9.1. The Sales Agreement shall be governed exclusively by Belgian law.

9.2. For all disputes relating to the Sales Agreement, only the courts of the Seller’s registered office shall have jurisdiction.

9.3. The failure or delay by the Seller in exercising any of its rights shall not affect the Seller’s right to exercise such rights at a later time or on another occasion.

9.4. Until the Purchase Price and any applicable interest and additional charges have been fully paid, the Customer shall notify the Seller of any change of registered office, operating address, or any other relevant information within three days, by registered letter.

9.5. If one or more provisions of this Sales Agreement (including these General Terms and Conditions) are, for any reason or cause, null or unenforceable, this shall not affect the validity of the remaining provisions or of the Sales Agreement as a whole. The parties shall immediately replace any invalid or unenforceable provision with a new provision that, as closely as possible, reflects the intention of the replaced provision.

9.6. All taxes (excluding income or corporate taxes of the Seller), levies, duties, and charges of any kind, whether now or in the future imposed on the amounts payable by the Customer and/or the Sales Agreement and/or in connection with the use and/or ownership of the Items, regardless of the name in which they are assessed, shall be borne by the Customer and shall be paid or reimbursed to the Seller upon first request, unless mandatory legal provisions provide otherwise.

9.7. The Customer acknowledges having taken note of all written and printed provisions of the Sales Agreement and declares that they accept its terms and conditions.

9.8. The Seller shall only be bound by written commitments confirmed by its management.

9.9. The Customer may not, in whole or in part, assign a Sales Agreement without the prior written consent of the Seller. Should such consent be granted by the Seller, the Customer shall, by operation of law and in addition to any other conditions and costs, (i) be obliged to pay the Seller an administrative fee of €750, and (ii) remain jointly and severally liable with the assignee for the performance of all obligations arising from the Sales Agreement.

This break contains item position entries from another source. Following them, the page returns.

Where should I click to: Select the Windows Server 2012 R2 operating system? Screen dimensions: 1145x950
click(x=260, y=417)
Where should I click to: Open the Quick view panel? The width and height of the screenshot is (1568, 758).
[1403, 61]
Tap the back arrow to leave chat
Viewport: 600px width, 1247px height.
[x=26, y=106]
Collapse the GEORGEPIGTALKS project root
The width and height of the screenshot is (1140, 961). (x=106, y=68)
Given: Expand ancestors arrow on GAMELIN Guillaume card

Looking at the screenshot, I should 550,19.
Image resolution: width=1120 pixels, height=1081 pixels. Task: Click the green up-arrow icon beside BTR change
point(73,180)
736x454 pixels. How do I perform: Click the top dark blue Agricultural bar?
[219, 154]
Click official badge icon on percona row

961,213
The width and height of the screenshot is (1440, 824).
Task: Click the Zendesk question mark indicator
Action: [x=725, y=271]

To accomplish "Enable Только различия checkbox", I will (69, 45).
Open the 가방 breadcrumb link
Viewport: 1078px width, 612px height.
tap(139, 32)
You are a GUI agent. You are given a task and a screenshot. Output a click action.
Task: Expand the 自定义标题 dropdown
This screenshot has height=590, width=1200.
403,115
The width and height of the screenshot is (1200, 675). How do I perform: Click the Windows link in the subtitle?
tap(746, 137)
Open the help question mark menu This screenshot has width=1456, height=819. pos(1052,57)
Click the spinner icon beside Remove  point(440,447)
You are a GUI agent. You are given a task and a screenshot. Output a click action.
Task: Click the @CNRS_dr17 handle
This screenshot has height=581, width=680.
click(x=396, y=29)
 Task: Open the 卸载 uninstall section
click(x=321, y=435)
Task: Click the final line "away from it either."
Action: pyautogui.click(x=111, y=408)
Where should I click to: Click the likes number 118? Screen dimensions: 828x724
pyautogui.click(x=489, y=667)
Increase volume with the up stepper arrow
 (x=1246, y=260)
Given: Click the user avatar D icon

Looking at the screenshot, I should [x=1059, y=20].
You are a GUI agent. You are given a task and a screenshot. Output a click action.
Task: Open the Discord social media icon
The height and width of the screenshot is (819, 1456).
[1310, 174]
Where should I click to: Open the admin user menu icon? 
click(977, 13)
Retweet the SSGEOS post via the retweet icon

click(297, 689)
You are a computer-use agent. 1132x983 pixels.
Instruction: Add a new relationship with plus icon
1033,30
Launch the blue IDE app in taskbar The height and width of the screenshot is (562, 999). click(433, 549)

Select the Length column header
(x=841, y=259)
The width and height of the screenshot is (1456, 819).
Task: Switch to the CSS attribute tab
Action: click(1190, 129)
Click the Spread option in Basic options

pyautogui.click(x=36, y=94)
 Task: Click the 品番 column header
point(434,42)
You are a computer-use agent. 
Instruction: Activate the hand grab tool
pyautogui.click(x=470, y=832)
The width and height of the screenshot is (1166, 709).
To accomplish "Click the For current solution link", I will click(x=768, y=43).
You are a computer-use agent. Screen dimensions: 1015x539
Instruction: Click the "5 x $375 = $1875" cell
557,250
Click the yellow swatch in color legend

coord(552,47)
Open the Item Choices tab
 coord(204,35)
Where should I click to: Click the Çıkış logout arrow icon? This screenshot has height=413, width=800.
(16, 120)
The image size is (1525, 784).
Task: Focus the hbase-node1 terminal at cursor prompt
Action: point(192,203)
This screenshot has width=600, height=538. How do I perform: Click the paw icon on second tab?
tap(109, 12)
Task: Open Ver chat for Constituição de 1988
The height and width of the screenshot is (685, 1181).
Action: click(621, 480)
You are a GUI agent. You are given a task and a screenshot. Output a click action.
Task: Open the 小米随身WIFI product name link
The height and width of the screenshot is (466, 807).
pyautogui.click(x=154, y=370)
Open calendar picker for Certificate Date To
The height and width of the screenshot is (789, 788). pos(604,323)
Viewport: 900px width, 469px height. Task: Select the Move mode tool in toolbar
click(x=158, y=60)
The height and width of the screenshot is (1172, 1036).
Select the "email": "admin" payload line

9.10. The Seller shall be entitled to assign the Sales Agreement and/or the performance of its corresponding rights and/or obligations, in whole or in part, to a third party designated by the Seller, who shall, by operation of law, be able to invoke all rights, claims, and defenses that accrue to the Seller under the relevant Sales Agreement. By signing the Sales Agreement, the Customer irrevocably grants prior consent to such assignment.

9.11.TOI collects and processes the personal and company data it receives from the Customer for the purpose of performing the contractual relationship resulting from the Customer’s order/purchase, customer management, purchases, accounting, and direct marketing activities. The legal bases for processing are the performance of the agreement, compliance with legal and regulatory obligations, and/or legitimate interest (including offering the Customer new products and/or services). The data controller is Toon De Somer (Akkerstraat 17, 2970 Schilde).

These personal data will only be shared with processors, recipients, and/or third parties to the extent necessary for the purposes mentioned above. The Customer/Supplier is responsible for the accuracy of the personal and company data provided to TOI and undertakes to comply with the General Data Protection Regulation (GDPR) regarding the individuals whose personal data have been shared with TOI, as well as with respect to any personal data the Customer may receive from TOI and its employees.

If you/the Customer do not wish TOI to process your/his data for direct marketing purposes, it is sufficient to notify TOI via [[email protected]]. Through this address, you/the Customer may also at any time request which data TOI processes about you/the Customer and request their correction or deletion. The Customer/Supplier confirms that they have been adequately informed about the processing of their personal data and about their rights to access, correct, delete, and object.